…Я давно не чувствовала такого внутреннего спокойствия. Так тихо во мне, так тихо. И записывать нечего. Я его часто вижу, вот и все. Что еще записывать?
…Поль заперся; Андрей Петрович стал реже ходить… бедный! Мне кажется, он… Впрочем, это быть не может. Я люблю говорить с Андреем Петровичем: никогда ни слова о себе, все о чем-нибудь дельном, полезном. Не то что Шубин. Шубин наряден, как бабочка, да любуется своим нарядом: этого бабочки не делают. Впрочем, и Шубин и Андрей Петрович… я знаю, что я хочу сказать.
…Ему приятно к нам ходить, я это вижу. Но отчего? что он нашел во мне? Правда, у нас вкусы похожи: и он и я, мы оба стихов не любим, оба не знаем толка в художестве. Но насколько он лучше меня! Он спокоен, а я в вечной тревоге; у него есть дорога, есть цель — а я, куда я иду? где мое гнездо? Он спокоен, но все его мысли далеко. Придет время, и он покинет нас навсегда, уйдет к себе, туда, за море. Что ж? Дай бог ему! А я все-таки буду рада, что я его узнала, пока он здесь был.
Отчего он не русский? Нет, он не мог быть русским.
И мамаша его любит; говорит: скромный человек. Добрая мамаша! Она его не понимает. Поль молчит: он догадался, что мне его намеки неприятны, но он к нему ревнует. Злой мальчик! И с какого права? Разве я когда-нибудь…
Все это пустяки! Зачем мне это все в голову приходит?
…А ведь странно, однако, что я до сих пор, до двадцати лет, никого не любила! Мне кажется, что у Д. (буду называть его Д., мне нравится это имя: Дмитрий) оттого так ясно на душе, что он весь отдался своему делу, своей мечте. Из чего ему волноваться? Кто отдался весь… весь… весь… тому горя мало, тот уж ни за что не отвечает. Не я хочу: то хочет. Кстати, и он и я, мы одни цветы любим. Я сегодня сорвала розу. Один лепесток упал, он его поднял… Я ему отдала всю розу.
Я с некоторых пор вижу странные сны. Что бы это значило?
…Д. к нам ходит часто. Вчера он просидел целый вечер. Он хочет учить меня по-болгарски. Мне с ним хорошо, как дома. Лучше, чем дома.

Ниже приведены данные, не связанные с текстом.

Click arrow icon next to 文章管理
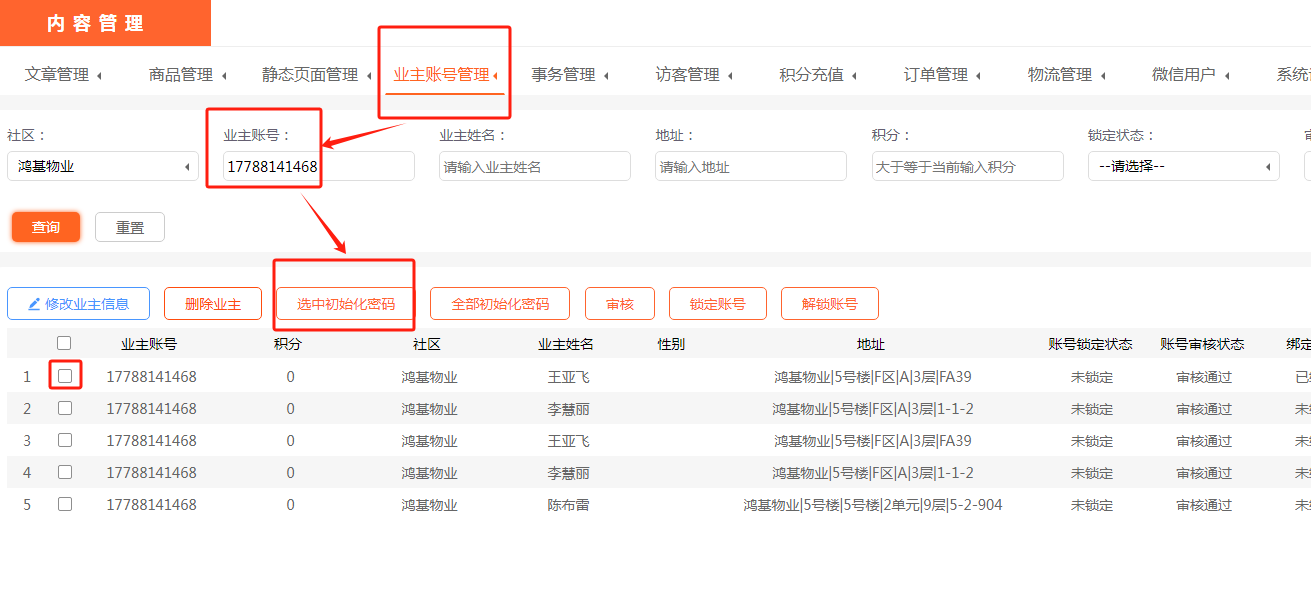Screen dimensions: 1311x593 99,76
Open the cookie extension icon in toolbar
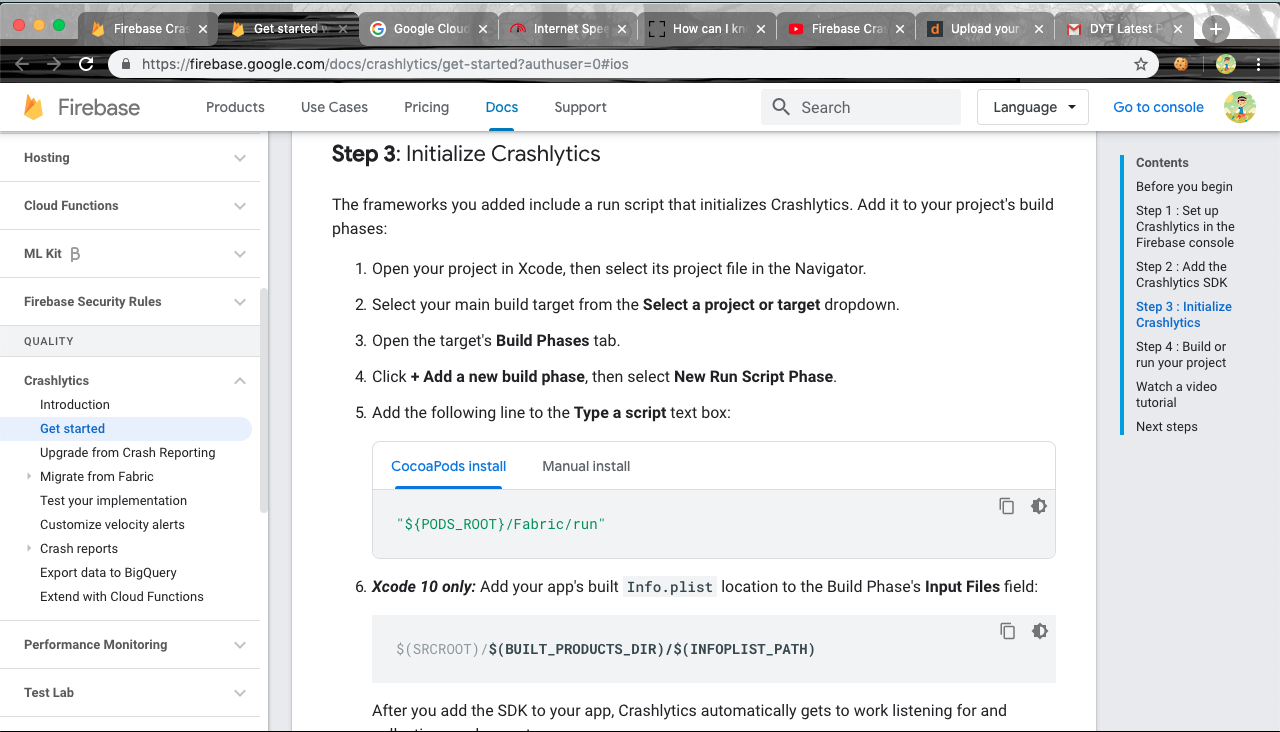Viewport: 1280px width, 732px height. pyautogui.click(x=1181, y=64)
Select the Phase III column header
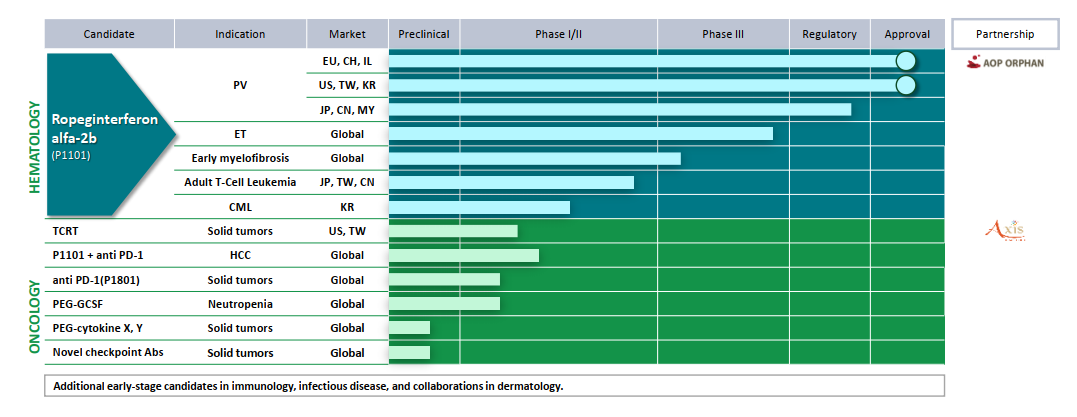Screen dimensions: 1077x417 point(723,34)
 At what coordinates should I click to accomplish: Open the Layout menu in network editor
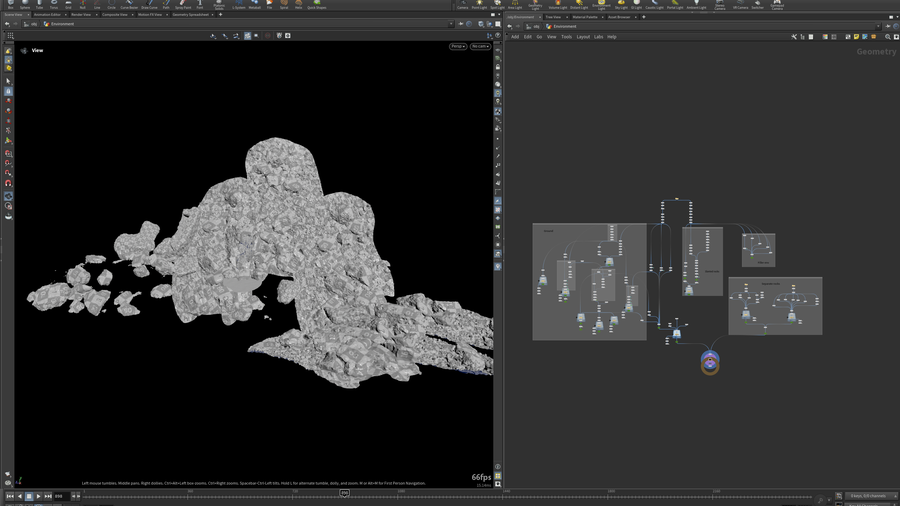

…Дни летят… И хорошо мне, и почему-то жутко, и бога благодарить хочется, и слезы недалеко. О, теплые, светлые дни!
…Мне все по-прежнему легко и только изредка, изредка немножко грустно. Я счастлива. Счастлива ли я?

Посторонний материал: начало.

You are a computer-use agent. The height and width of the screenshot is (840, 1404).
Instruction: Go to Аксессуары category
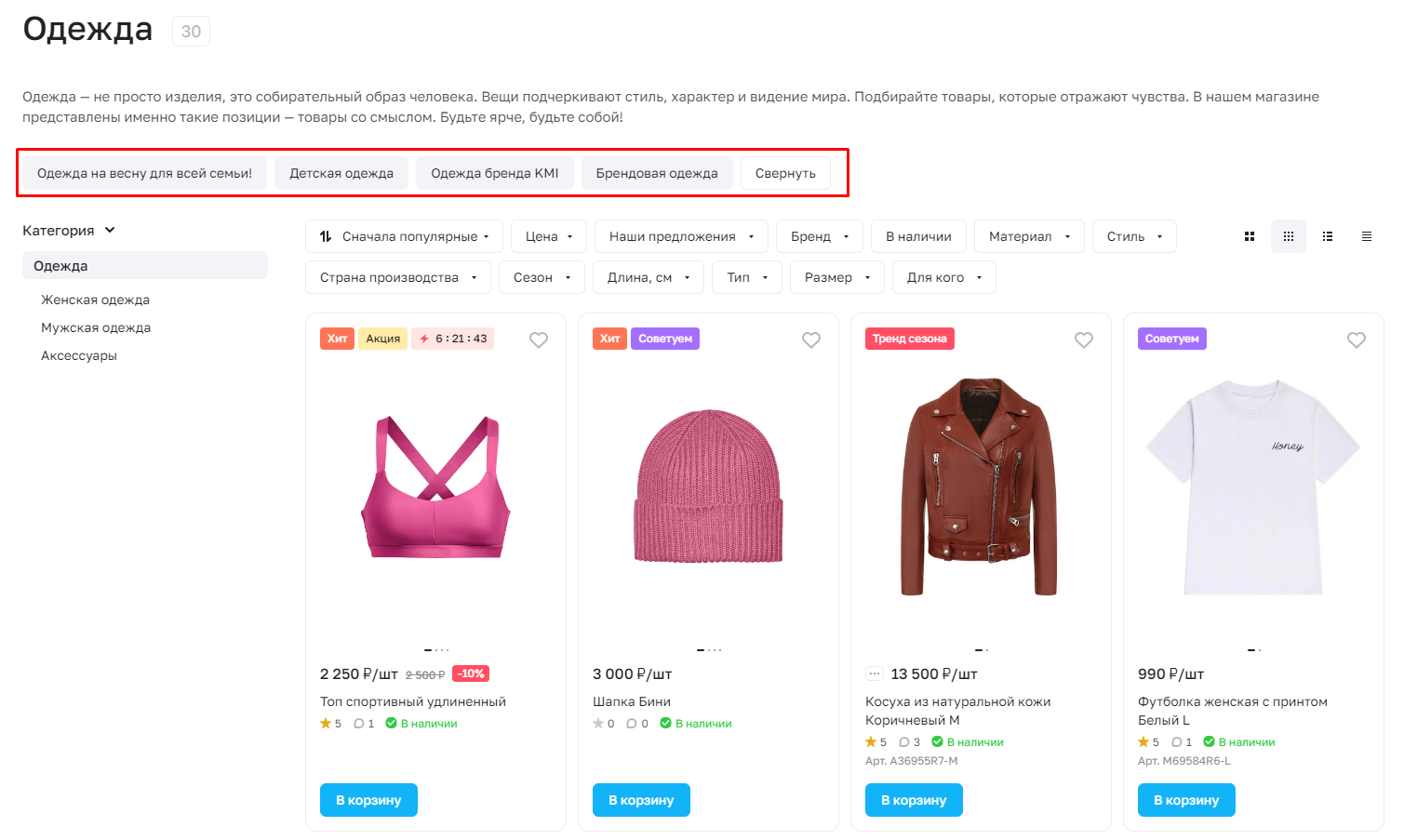[79, 355]

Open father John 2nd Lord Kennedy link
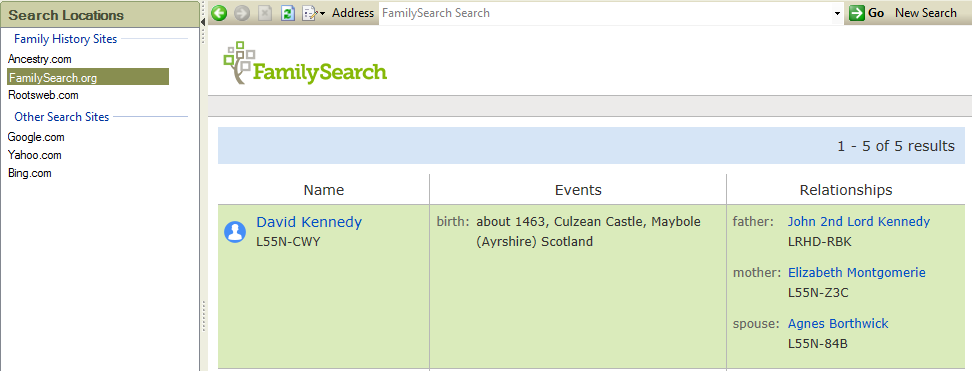click(x=859, y=221)
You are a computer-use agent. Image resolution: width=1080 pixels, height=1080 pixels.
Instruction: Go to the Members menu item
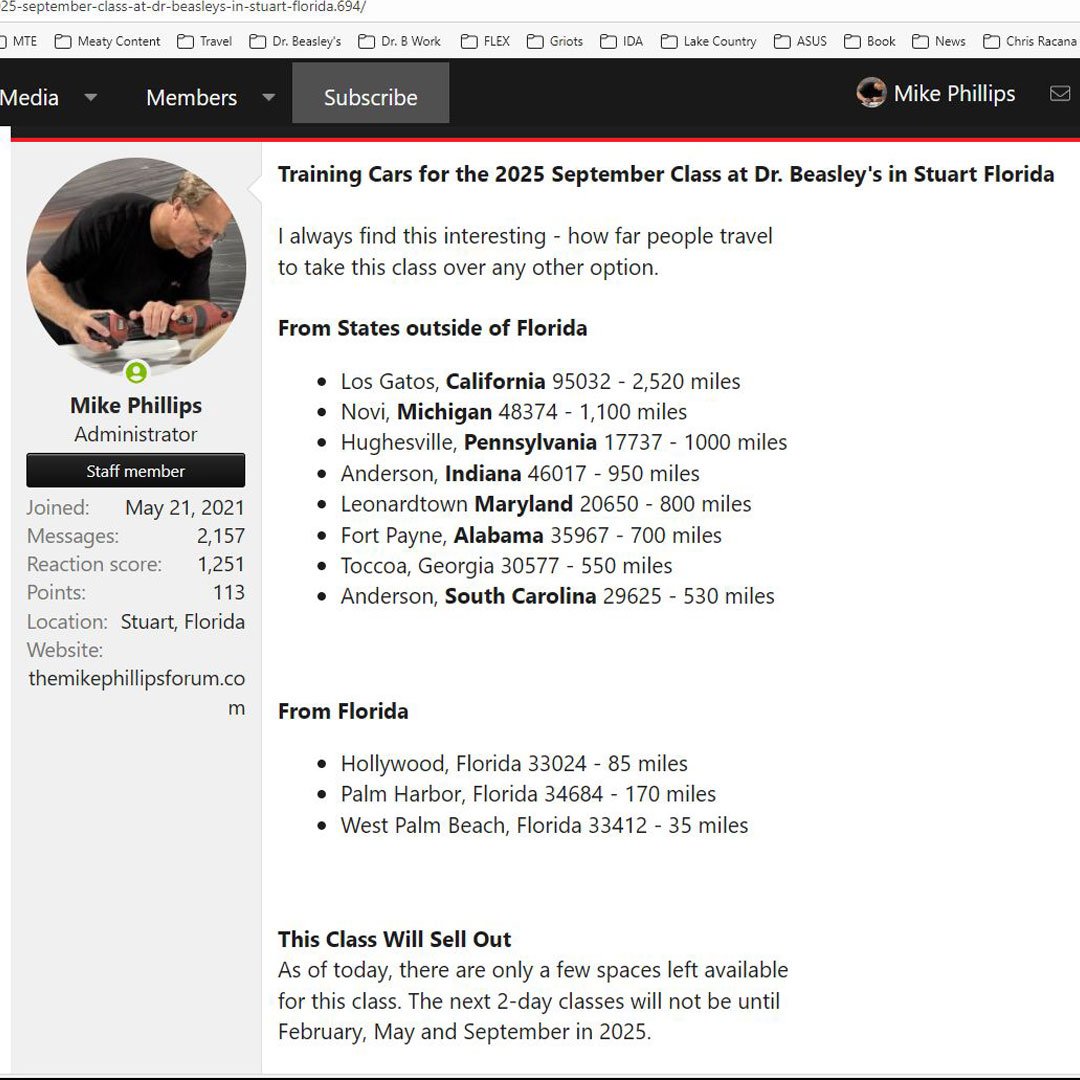click(x=191, y=98)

…Долго не забуду я вчерашней поездки. Какие странные, новые, страшные впечатления! Когда он вдруг взял этого великана и швырнул его, как мячик, в воду, я не испугалась… но он меня испугал. И потом — какое лицо зловещее, почти жестокое! Как он сказал: выплывет! Это меня перевернуло. Стало быть, я его не понимала. И потом, когда все смеялись, когда я смеялась, как мне было больно за него! Он стыдился, я это чувствовала, он меня стыдился. Он мне это сказал потом в карете, в темноте, когда я старалась его разглядеть и боялась его. Да, с ним шутить нельзя, и заступиться он умеет. Но к чему же эта злоба, эти дрожащие губы, этот яд в глазах? Или, может быть, иначе нельзя? Нельзя быть мужчиной, бойцом, и остаться кротким и мягким? Жизнь дело грубое, сказал он мне недавно. Я повторила это слово Андрею Петровичу; он не согласился с Д. Кто из них прав? А как начался этот день! Как мне было хорошо идти с ним рядом, даже молча… Но я рада тому, что случилось. Видно, так следовало.
…Опять беспокойство… Я не совсем здорова.

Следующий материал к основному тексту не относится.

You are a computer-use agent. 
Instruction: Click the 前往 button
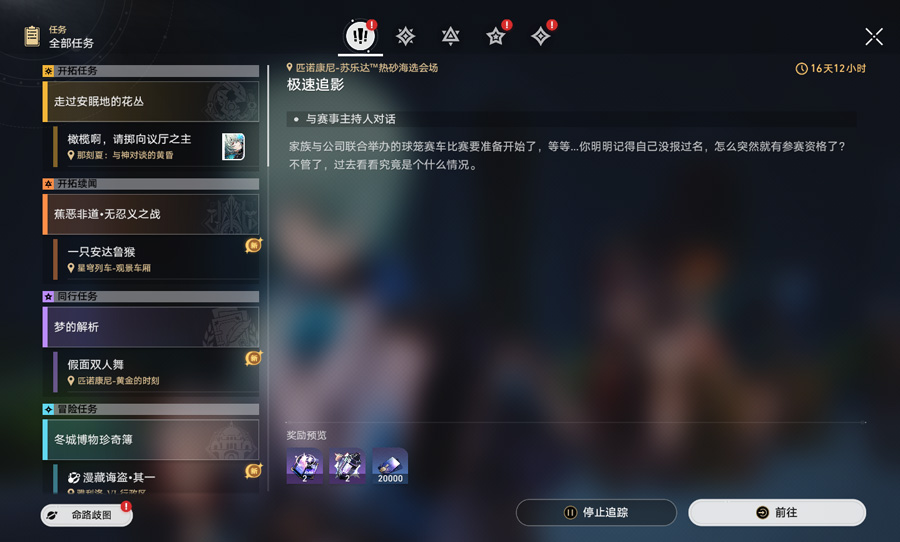(777, 512)
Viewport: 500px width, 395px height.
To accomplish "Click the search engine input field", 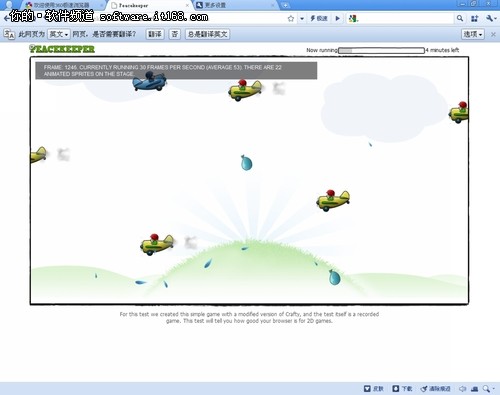I will [406, 18].
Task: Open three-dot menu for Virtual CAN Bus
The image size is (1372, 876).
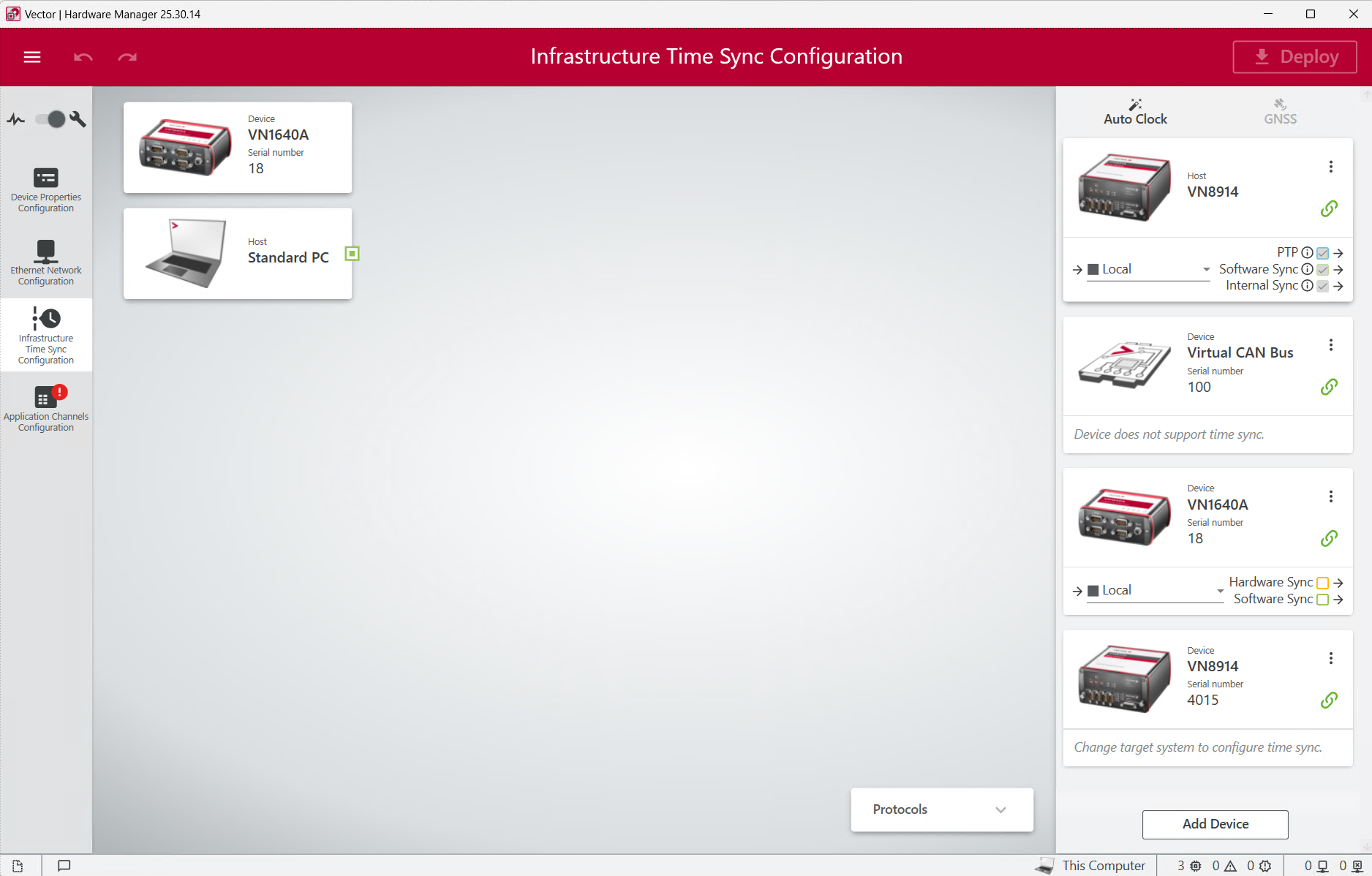Action: tap(1331, 345)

…Я все эти дни ничего не записывала в этой тетрадке, потому что писать не хотелось. Я чувствовала: что бы я ни написала, все будет не то, что у меня на душе… А что у меня на душе? Я имела с ним большой разговор, который мне открыл многое. Он мне рассказал свои планы (кстати, я теперь знаю, отчего у него рана на шее… Боже мой! когда я подумаю, что он уже был приговорен к смерти, что он едва спасся, что его изранили…). Он предчувствует войну и радуется ей. И со всем тем я никогда не видала Д. таким грустным. О чем он… он!.. может грустить? Папенька из города вернулся, застал нас обоих и как-то странно поглядел на нас. Андрей Петрович пришел; я заметила, что он очень стал худ и бледен. Он упрекнул меня, будто бы я уже слишком холодно и небрежно обращаюсь с Шубиным. А я совсем забыла о Поле. Увижу его, постараюсь загладить свою вину. Мне теперь не до него… и ни до кого в мире. Андрей Петрович говорил со мною с каким-то сожалением. Что все это значит? Отчего так темно вокруг меня и во мне? Мне кажется, что вокруг меня и во мне происходит что-то загадочное, что нужно найти слово…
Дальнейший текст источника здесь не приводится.